Maximilian Stauss:

Conceptualization and Evaluation of Idea Similarities based on Semantic Enrichment & Knowledge Graphs

Semantic Technologies, Information Extraction
Master of Science (M.Sc.)



Semantic Annotation of text snippets is subject to a major challenge called "Word Sense Disambiguation" (1). One way to mitigate this problem is to employ crowd-worker to annotate text. This approach changes the focus from information extraction metrics (namely precision and recall (2)) towards multi-step quality metrics. Examples are: The time needed to annotate a text, the recommended concepts for the annotation, the click-effort needed by the workers to validate a concept, the average quality of annotations by crowd-workers.

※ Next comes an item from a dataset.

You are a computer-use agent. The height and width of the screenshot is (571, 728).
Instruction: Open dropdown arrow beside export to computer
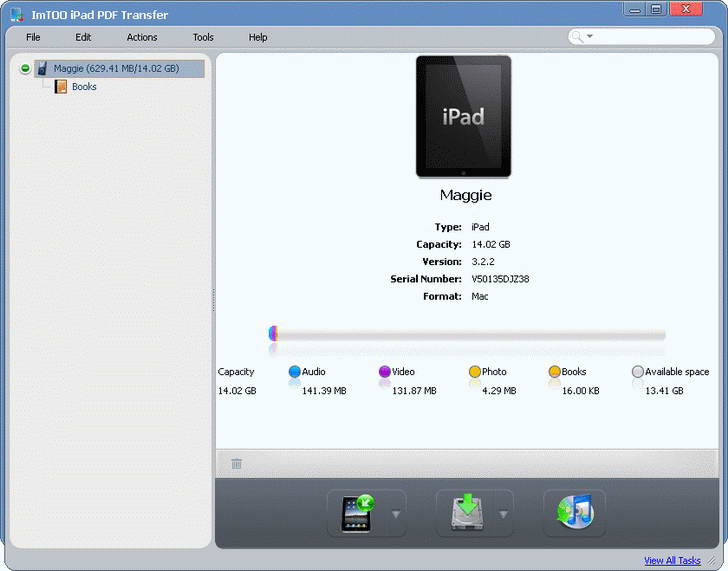coord(503,515)
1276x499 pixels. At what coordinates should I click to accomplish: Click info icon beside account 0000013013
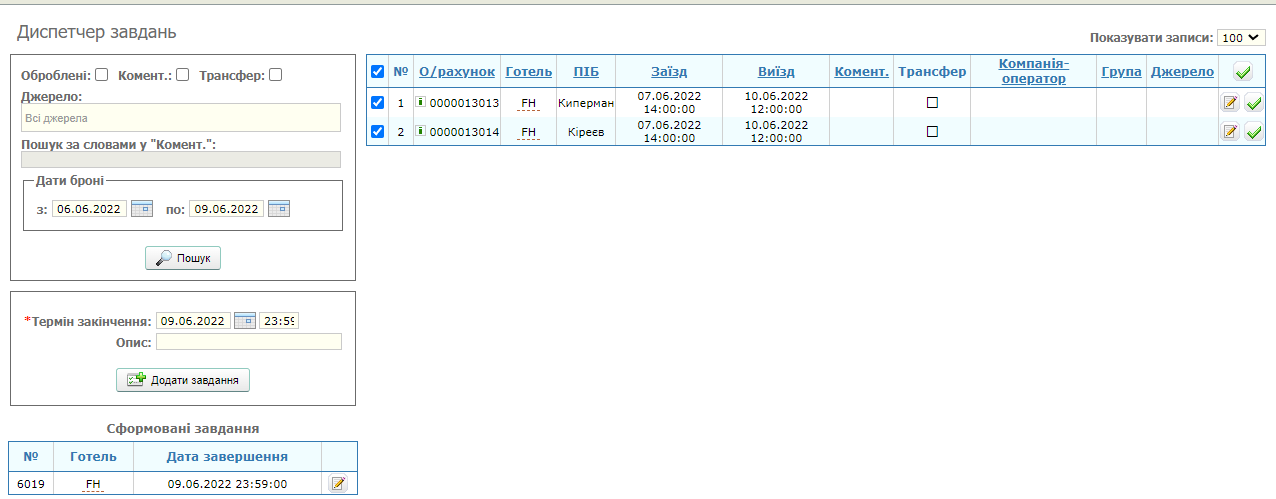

In classic information extraction, quality metrics are well defined and tested. Introducing a interactive component into the pipeline calls for new ways of validation of changes introduced into different parts of the pipeline, to better reason about algorithmic and design choices. Using the application case of Interactive Concept Validation (3) this work proposes possible improvements, metrics for different steps and a experimental validation of the impact of the implementation of selected features.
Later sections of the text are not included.